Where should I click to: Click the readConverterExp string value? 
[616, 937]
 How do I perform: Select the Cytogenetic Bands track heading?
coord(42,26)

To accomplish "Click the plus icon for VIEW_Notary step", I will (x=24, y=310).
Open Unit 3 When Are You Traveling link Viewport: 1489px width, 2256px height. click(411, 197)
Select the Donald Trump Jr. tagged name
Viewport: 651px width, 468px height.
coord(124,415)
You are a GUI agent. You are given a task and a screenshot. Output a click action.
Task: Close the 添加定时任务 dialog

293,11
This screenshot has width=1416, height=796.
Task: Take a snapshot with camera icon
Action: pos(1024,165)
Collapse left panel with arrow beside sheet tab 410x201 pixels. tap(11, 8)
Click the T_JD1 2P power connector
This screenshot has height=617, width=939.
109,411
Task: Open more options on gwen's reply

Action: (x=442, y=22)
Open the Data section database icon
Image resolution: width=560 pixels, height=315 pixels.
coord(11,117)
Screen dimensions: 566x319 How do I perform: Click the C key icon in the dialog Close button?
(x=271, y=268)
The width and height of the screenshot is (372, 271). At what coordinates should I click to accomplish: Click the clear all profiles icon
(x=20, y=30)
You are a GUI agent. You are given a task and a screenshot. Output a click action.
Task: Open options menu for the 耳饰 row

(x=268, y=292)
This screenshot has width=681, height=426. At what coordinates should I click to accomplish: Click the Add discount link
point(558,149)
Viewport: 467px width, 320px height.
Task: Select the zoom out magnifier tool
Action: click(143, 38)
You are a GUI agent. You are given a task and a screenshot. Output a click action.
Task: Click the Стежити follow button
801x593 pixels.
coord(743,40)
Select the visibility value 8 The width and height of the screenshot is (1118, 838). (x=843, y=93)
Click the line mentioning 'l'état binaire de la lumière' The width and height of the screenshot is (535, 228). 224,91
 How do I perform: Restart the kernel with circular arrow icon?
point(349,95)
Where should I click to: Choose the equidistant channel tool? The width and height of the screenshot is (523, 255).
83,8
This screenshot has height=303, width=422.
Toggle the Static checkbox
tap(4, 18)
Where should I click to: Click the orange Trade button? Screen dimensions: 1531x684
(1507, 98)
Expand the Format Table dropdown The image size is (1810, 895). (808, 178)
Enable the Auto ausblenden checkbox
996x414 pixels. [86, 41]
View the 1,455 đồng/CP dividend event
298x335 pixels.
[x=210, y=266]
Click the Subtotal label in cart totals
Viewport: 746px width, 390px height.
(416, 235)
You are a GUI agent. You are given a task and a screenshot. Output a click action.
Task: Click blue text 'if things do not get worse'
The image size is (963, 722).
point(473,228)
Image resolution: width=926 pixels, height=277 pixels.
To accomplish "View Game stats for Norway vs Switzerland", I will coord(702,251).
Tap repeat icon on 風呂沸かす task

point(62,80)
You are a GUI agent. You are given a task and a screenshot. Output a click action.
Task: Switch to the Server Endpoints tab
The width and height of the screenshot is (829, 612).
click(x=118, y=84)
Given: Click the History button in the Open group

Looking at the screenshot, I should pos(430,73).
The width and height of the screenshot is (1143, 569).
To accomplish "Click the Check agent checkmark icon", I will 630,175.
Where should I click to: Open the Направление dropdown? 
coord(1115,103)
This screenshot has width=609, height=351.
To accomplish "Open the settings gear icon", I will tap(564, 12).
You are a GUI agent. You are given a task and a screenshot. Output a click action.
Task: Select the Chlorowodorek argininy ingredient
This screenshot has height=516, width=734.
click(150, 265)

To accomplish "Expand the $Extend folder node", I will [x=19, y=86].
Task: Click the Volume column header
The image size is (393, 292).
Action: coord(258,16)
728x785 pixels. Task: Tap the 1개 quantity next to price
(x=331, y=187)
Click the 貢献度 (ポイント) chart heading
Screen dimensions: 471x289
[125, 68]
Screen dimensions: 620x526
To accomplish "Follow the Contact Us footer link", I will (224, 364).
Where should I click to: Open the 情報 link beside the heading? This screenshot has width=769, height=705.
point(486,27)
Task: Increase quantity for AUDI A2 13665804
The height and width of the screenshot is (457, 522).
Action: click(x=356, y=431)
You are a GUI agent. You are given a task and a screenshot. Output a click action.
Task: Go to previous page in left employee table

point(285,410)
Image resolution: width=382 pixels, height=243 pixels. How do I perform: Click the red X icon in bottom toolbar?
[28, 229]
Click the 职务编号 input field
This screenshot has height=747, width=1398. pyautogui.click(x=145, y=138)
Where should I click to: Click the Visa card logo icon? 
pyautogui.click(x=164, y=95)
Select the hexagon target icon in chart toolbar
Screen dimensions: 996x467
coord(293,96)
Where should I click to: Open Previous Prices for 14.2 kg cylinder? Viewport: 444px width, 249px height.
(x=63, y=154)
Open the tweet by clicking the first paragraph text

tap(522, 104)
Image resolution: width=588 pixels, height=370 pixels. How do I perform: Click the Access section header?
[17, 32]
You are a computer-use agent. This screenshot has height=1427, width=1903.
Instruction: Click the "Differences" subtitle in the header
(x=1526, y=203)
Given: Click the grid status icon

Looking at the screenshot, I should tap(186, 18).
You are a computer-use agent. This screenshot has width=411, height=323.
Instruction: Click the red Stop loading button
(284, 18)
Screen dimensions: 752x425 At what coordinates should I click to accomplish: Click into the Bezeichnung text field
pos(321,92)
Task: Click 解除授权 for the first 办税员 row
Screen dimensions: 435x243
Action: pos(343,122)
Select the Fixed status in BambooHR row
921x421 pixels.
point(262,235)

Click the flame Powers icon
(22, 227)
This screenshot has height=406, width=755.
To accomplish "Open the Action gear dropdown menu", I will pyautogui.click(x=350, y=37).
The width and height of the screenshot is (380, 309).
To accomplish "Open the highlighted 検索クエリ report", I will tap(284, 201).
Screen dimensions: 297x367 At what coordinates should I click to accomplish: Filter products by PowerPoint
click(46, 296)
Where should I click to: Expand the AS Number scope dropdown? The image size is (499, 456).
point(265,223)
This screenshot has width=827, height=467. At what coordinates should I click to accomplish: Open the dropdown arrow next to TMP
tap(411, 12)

───

▶ Action item
Retype the entries precisely as they stand.

▶ Finished task
Where should I click to: Click the readConverterExp string value? 
[616, 937]
 How do I perform: Select the Cytogenetic Bands track heading?
coord(42,26)

To accomplish "Click the plus icon for VIEW_Notary step", I will (x=24, y=310).
Open Unit 3 When Are You Traveling link Viewport: 1489px width, 2256px height. click(411, 197)
Select the Donald Trump Jr. tagged name
Viewport: 651px width, 468px height.
coord(124,415)
You are a GUI agent. You are given a task and a screenshot. Output a click action.
Task: Close the 添加定时任务 dialog

293,11
This screenshot has width=1416, height=796.
Task: Take a snapshot with camera icon
Action: pos(1024,165)
Collapse left panel with arrow beside sheet tab 410x201 pixels. tap(11, 8)
Click the T_JD1 2P power connector
This screenshot has height=617, width=939.
109,411
Task: Open more options on gwen's reply

Action: (x=442, y=22)
Open the Data section database icon
Image resolution: width=560 pixels, height=315 pixels.
coord(11,117)
Screen dimensions: 566x319 How do I perform: Click the C key icon in the dialog Close button?
(x=271, y=268)
The width and height of the screenshot is (372, 271). At what coordinates should I click to accomplish: Click the clear all profiles icon
(x=20, y=30)
You are a GUI agent. You are given a task and a screenshot. Output a click action.
Task: Open options menu for the 耳饰 row

(x=268, y=292)
This screenshot has width=681, height=426. At what coordinates should I click to accomplish: Click the Add discount link
point(558,149)
Viewport: 467px width, 320px height.
Task: Select the zoom out magnifier tool
Action: click(143, 38)
You are a GUI agent. You are given a task and a screenshot. Output a click action.
Task: Click the Стежити follow button
801x593 pixels.
coord(743,40)
Select the visibility value 8 The width and height of the screenshot is (1118, 838). (x=843, y=93)
Click the line mentioning 'l'état binaire de la lumière' The width and height of the screenshot is (535, 228). 224,91
 How do I perform: Restart the kernel with circular arrow icon?
point(349,95)
Where should I click to: Choose the equidistant channel tool? The width and height of the screenshot is (523, 255).
83,8
This screenshot has height=303, width=422.
Toggle the Static checkbox
tap(4, 18)
Where should I click to: Click the orange Trade button? Screen dimensions: 1531x684
(1507, 98)
Expand the Format Table dropdown The image size is (1810, 895). (808, 178)
Enable the Auto ausblenden checkbox
996x414 pixels. [86, 41]
View the 1,455 đồng/CP dividend event
298x335 pixels.
[x=210, y=266]
Click the Subtotal label in cart totals
Viewport: 746px width, 390px height.
(416, 235)
You are a GUI agent. You are given a task and a screenshot. Output a click action.
Task: Click blue text 'if things do not get worse'
The image size is (963, 722).
point(473,228)
Image resolution: width=926 pixels, height=277 pixels.
To accomplish "View Game stats for Norway vs Switzerland", I will coord(702,251).
Tap repeat icon on 風呂沸かす task

point(62,80)
You are a GUI agent. You are given a task and a screenshot. Output a click action.
Task: Switch to the Server Endpoints tab
The width and height of the screenshot is (829, 612).
click(x=118, y=84)
Given: Click the History button in the Open group

Looking at the screenshot, I should pos(430,73).
The width and height of the screenshot is (1143, 569).
To accomplish "Click the Check agent checkmark icon", I will 630,175.
Where should I click to: Open the Направление dropdown? 
coord(1115,103)
This screenshot has width=609, height=351.
To accomplish "Open the settings gear icon", I will tap(564, 12).
You are a GUI agent. You are given a task and a screenshot. Output a click action.
Task: Select the Chlorowodorek argininy ingredient
This screenshot has height=516, width=734.
click(150, 265)

To accomplish "Expand the $Extend folder node", I will [x=19, y=86].
Task: Click the Volume column header
The image size is (393, 292).
Action: coord(258,16)
728x785 pixels. Task: Tap the 1개 quantity next to price
(x=331, y=187)
Click the 貢献度 (ポイント) chart heading
Screen dimensions: 471x289
[125, 68]
Screen dimensions: 620x526
To accomplish "Follow the Contact Us footer link", I will (224, 364).
Where should I click to: Open the 情報 link beside the heading? This screenshot has width=769, height=705.
point(486,27)
Task: Increase quantity for AUDI A2 13665804
The height and width of the screenshot is (457, 522).
Action: click(x=356, y=431)
You are a GUI agent. You are given a task and a screenshot. Output a click action.
Task: Go to previous page in left employee table

point(285,410)
Image resolution: width=382 pixels, height=243 pixels. How do I perform: Click the red X icon in bottom toolbar?
[28, 229]
Click the 职务编号 input field
This screenshot has height=747, width=1398. pyautogui.click(x=145, y=138)
Where should I click to: Click the Visa card logo icon? 
pyautogui.click(x=164, y=95)
Select the hexagon target icon in chart toolbar
Screen dimensions: 996x467
coord(293,96)
Where should I click to: Open Previous Prices for 14.2 kg cylinder? Viewport: 444px width, 249px height.
(x=63, y=154)
Open the tweet by clicking the first paragraph text

tap(522, 104)
Image resolution: width=588 pixels, height=370 pixels. How do I perform: Click the Access section header?
[17, 32]
You are a computer-use agent. This screenshot has height=1427, width=1903.
Instruction: Click the "Differences" subtitle in the header
(x=1526, y=203)
Given: Click the grid status icon

Looking at the screenshot, I should tap(186, 18).
You are a computer-use agent. This screenshot has width=411, height=323.
Instruction: Click the red Stop loading button
(284, 18)
Screen dimensions: 752x425 At what coordinates should I click to accomplish: Click into the Bezeichnung text field
pos(321,92)
Task: Click 解除授权 for the first 办税员 row
Screen dimensions: 435x243
Action: pos(343,122)
Select the Fixed status in BambooHR row
921x421 pixels.
point(262,235)

Click the flame Powers icon
(22, 227)
This screenshot has height=406, width=755.
To accomplish "Open the Action gear dropdown menu", I will pyautogui.click(x=350, y=37).
The width and height of the screenshot is (380, 309).
To accomplish "Open the highlighted 検索クエリ report", I will tap(284, 201).
Screen dimensions: 297x367 At what coordinates should I click to accomplish: Filter products by PowerPoint
click(46, 296)
Where should I click to: Expand the AS Number scope dropdown? The image size is (499, 456).
point(265,223)
This screenshot has width=827, height=467. At what coordinates should I click to accomplish: Open the dropdown arrow next to TMP
tap(411, 12)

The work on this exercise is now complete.